一番大切な“投資インフラ”は、家計の財務大臣である“オバハン”の投資リテラシーを高めること。

 日本は莫大な個人金融資産が生きる投資に向かっていない、と嘆かれて長い年月が経つが、ようやくGPIFの改革など、投資に対する姿勢が変わってきた。しかしより基本的な社会の“投資インフラ”は、資金の出し手である一人一人が投資の基本的な知識を有することである。現実に目を向けてみれば、年金にしても銀行預金にしても、ミューチュアルファンドを買うにしても株や土地に投資するにしても、投資の知識がないままいつの間にか様々な詐欺師の食い物にされている人がほとんどである。

 ここで私が問題意識を感じるのは、日本の家計は主婦であるおばさんや金融資産の大半を持っている高齢者が握っているが、そんな“家計の財布”を握る人々が、投資のなんたるかを学んだことがないということだ。

 そこで、グローバルな金融機関に勤務経験を持ち、金融・投資に精通する私、“ミスター・サスペンダー”は立ち上がり、このような普通のおばさんですら興味を持って投資の勉強をしたくなる啓蒙に乗り出すことにした。

 本コラムの特徴は、その対象読者をド素人中のド素人、そもそも投資になど興味なく、投資の本など絶対に読まない普通のおばさんを対象とした点である。このため、私は自分の知る限り最も経済音痴である身近なオバハン、“ミセス・パンプキン”(私の母。他紙メディアでの人気育児コラムニスト)に登場してもらう。この“普通のオバハンの代表選手”であるミセス・パンプキンにDCFやレバレッジドバイアウト、企業価値やバリュエーションが解るように解説できたら、おおよそ、誰が読んでも理解可能な説明になると思うからだ。

 ここでは「普通のおばさん」に投資の基本を、至極簡単にわかり易くお伝えすることを目標に据える。と同時に、私がグローバル金融で経験してきた投資の教訓を交えつつ、親愛なる「ダイヤモンド・オンライン」の読者といった知的水準の高い皆様にも意義ある内容に仕立て上げるつもりである。

 “朗報!利回り20%のマンションを頭金無しでご購入頂けるチャンスです。
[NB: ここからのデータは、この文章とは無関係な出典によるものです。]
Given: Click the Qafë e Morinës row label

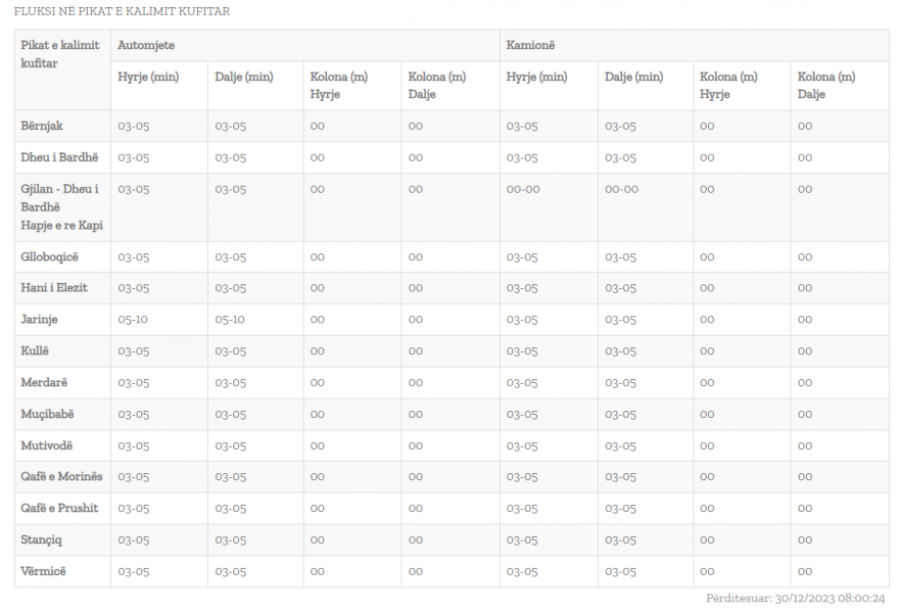Looking at the screenshot, I should point(61,477).
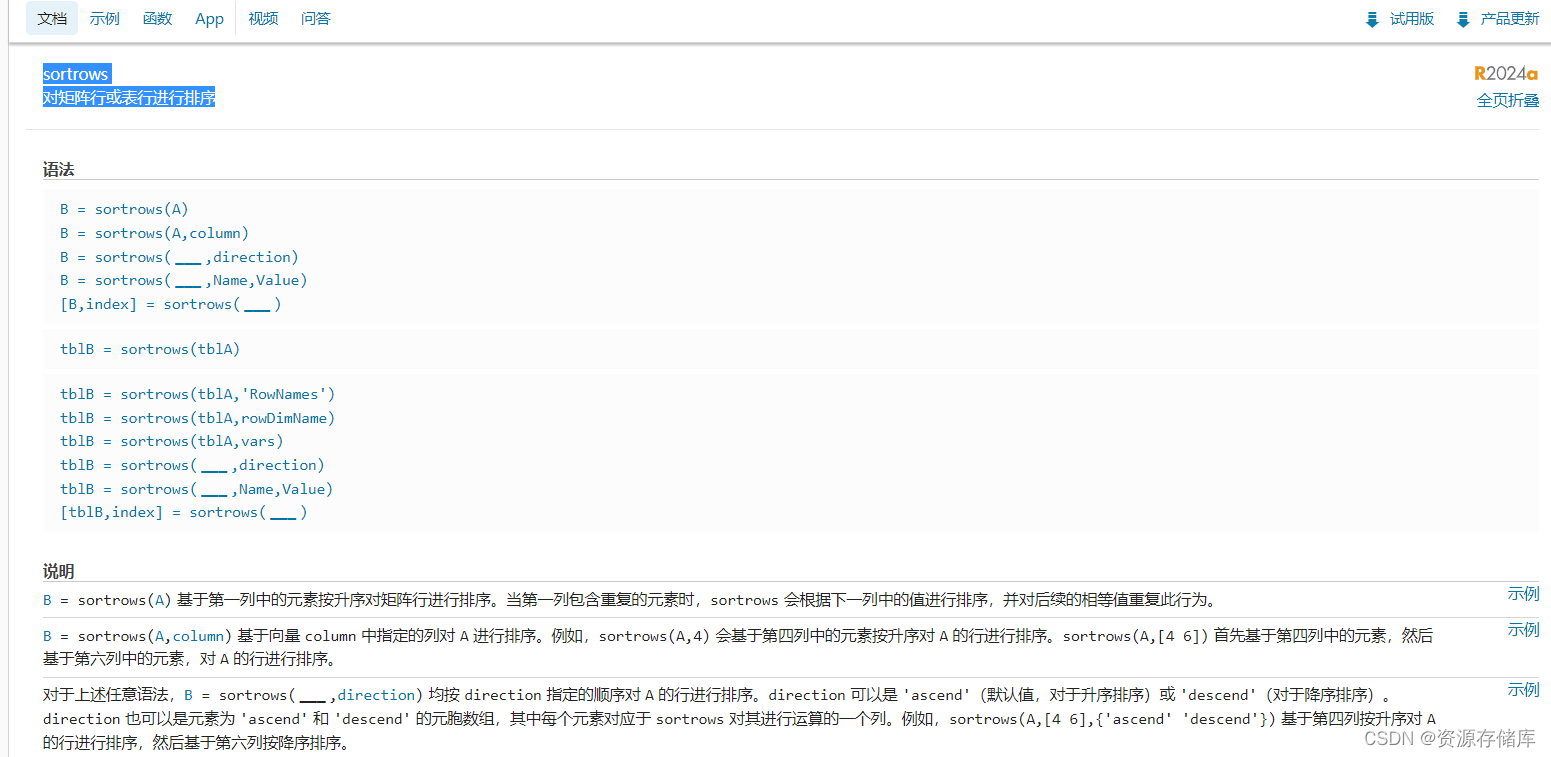Collapse the page using 全页折叠
This screenshot has width=1551, height=757.
pos(1507,100)
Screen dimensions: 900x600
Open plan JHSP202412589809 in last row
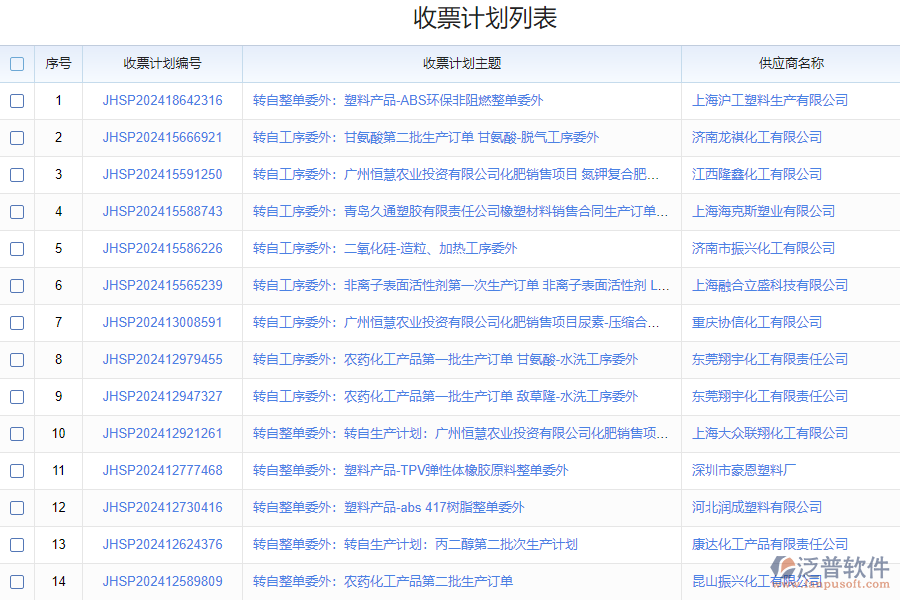click(161, 581)
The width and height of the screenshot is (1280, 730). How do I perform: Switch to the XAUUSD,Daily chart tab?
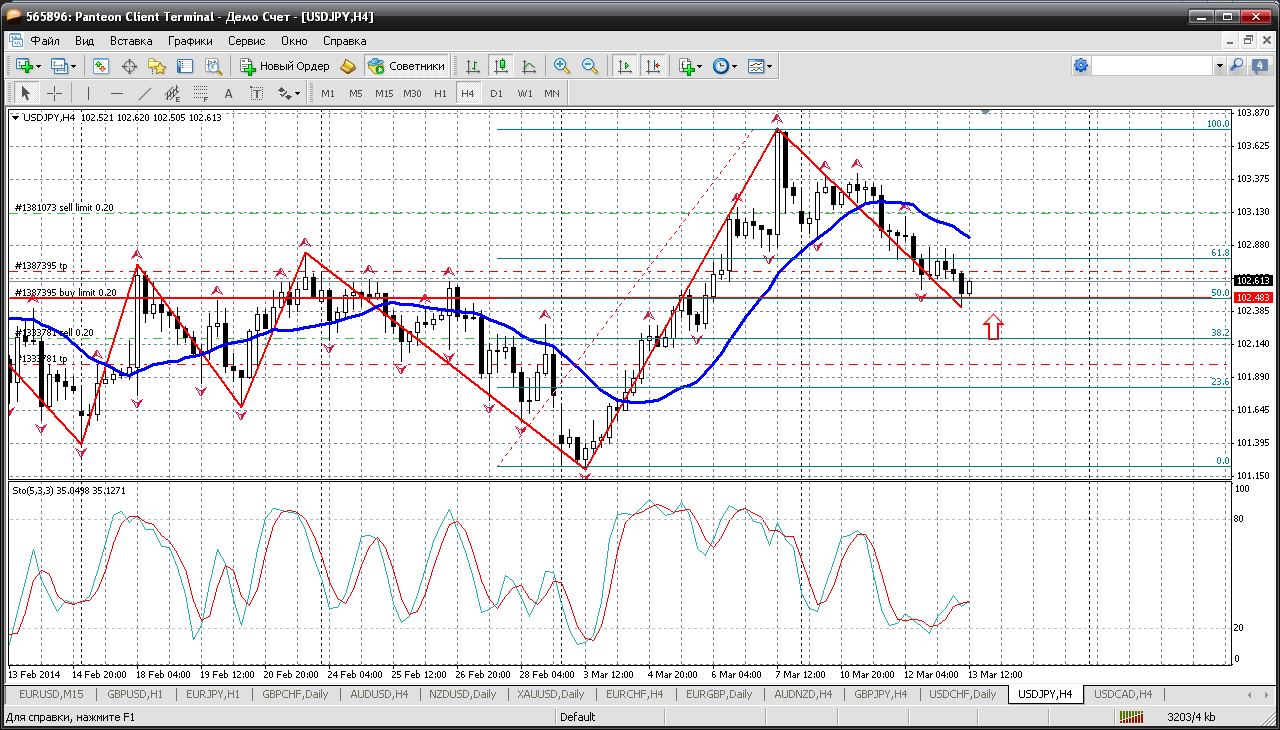551,694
ご契約の方には、現在300万円のキャッシュをプレゼントしております”等のトンデモ勧誘に引っ掛かる世の中の困った方達やおばさん達を、一人でも減らすことができれば、本望だ。

 それでは、ミセス・パンプキンをはじめとする“普通のおばさんたち”がファンドマネジャーとして羽ばたくための旅路に、出発することにしよう。